想到这里,泽萍恨得牙痒痒的,她原先以为大太太那边伤心,大约是心疼泽珮与人为妾过的不容易了,哪里知道这只高傲的孔雀自己不堪也罢了,居然还打起家中姐妹的主意来了,简直毫无姐妹之情,既然如此,也休怪她泽萍不再惦记这血脉之情了。
泽萍能想明白的事情,泽琴如何不明白,正因为她从大哥的字里行间似乎也看出大哥的几分打算,就算不进定襄侯府的世子后院,若有机会,能进京中其他贵人的眼,使得家中多几条路出来,也许比泽珮要好些,泽珮毕竟往常在家做大小姐,被人惯的有点天真了。

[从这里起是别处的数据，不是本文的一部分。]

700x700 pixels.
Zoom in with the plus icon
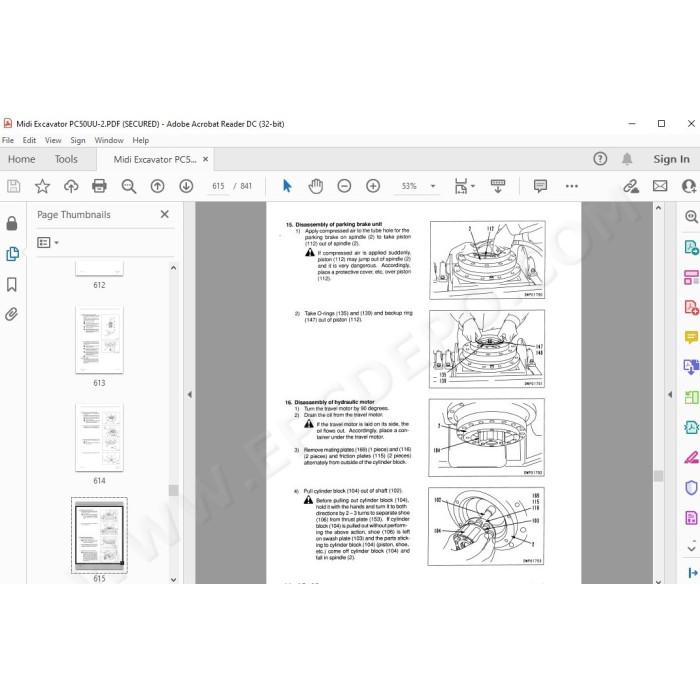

亲身哥哥尚且如此作想,泽琴想到大太太那张和气一团白白的圆圆的笑脸,心里不禁打了个颤。她心中悲凉无比,难道身为庶女,一辈子只配与人做小作妾的命了么!
泽萍忽然拍案而起,一双墨如点漆的眼中迸发出与年龄不符的狠绝之意,清脆动听的嗓音开口却是沧凉坚定:“三妹,她想的也实在是太臭美了,谁像她,把个屎壳郎当成金疙瘩,我才不想去,若他们强迫我,我,我大不了鱼死网破,一死了之!”
泽琴被泽萍的举动先是惊了站起来,却是暗暗喜欢二姐的态度,和自己心里想的竟是一样。她上前握住泽萍的手,细声安慰道:“好姐姐,这不过是我们的猜想,还没到见真章的时候,你别说什么死啊活的,叫人心里听了不好受。”

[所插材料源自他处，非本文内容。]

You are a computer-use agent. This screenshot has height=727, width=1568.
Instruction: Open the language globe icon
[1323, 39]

泽萍反手回握住妹妹的手,急急说道:“亏我素日里暗叹你聪明成稳,清高不凡,可如今是清高不凡的时候么,咱们已经被人用刀架在脖子上了,你还这么稳,真真是急死人了!”
她说着说着,不知道想起什么来了,眼珠子一转,说道:“咱们姐妹不想攀扯那温柔富贵乡,可保不齐有人盼着呢,你说咱们把这消息说给那人听,你说会不会解了我们的难?”

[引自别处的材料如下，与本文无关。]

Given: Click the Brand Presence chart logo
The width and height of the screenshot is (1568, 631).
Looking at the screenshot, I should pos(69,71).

泽琴被泽萍跳跃性的思维弄的发愣,她回过神来,迟疑的问道:“你说的是那位?”
“对,我说的就是那位,妹妹别告诉我,你根本不知道她已经住进咱们家里了!”泽萍脸上满满的笑容,越想越觉得可行,她兴奋的又说道:“咱们家的二奶奶才去闹了一场,若是真依旁人猜测的那样,大嫂子岂不是为难了,何况我看她也没胆子去闹,不如咱们祸水东移,正好一石二鸟,三妹你看如何?”
泽琴不由得被泽萍说的心动了,可是天生良好的教养,却还让她不能立刻行动起来,面上便显出犹疑的神色来。
泽萍撇撇嘴说道:“傻妹妹,只有你我大约以为那里不是个好去处,恐怕旁人未必这么想,你不记得当初老大,听说要去侯府,故意装出那副小骚达子的样子来,羞羞涩涩一副嫁的如意郎的模样,不就是去做妾么!她养在凤凰窝里还这眼界,你想那从穷地方出来的,恐怕更是喜欢往高爬了。你别不自在,你以为推人家入泥坑,万一人家却把这看做好风送她上青云呢?”
泽琴听到这,也是一笑,也罢,站的立场不同,自然想法便不同来,也许,自己姐妹唯恐避之不及的事对旁人却是鱼跃龙门的好机会呢。
两姐妹叫人进来,重新梳洗了一番,便往藏春坞而去。
红玉笑眯眯的进来禀报说两位小姐来拜访姑娘来了,苏云仙暗暗诧异,她何时和这两位小姐有什么交集了呢?印象中只见过一次面,还是那回在听岚别院里,两位小姐只匆匆扫了她一眼,便一起前后脚进了自己的西书房,后来她被人叫进来跟两位奶奶回话,这二位小姐就站在卧室门口单打量了她一番,却从头至尾都没有交谈过一句哪。云仙知道,这是人家不肯自降身份,和一个来路不明、身份不清的小丫头说话。
可是,如今,这褚家姐妹二人怎么又肯纡尊降贵的来自己这里窜门呢?
不管心里如何疑惑,云仙还是很客气的迎出了正屋的门。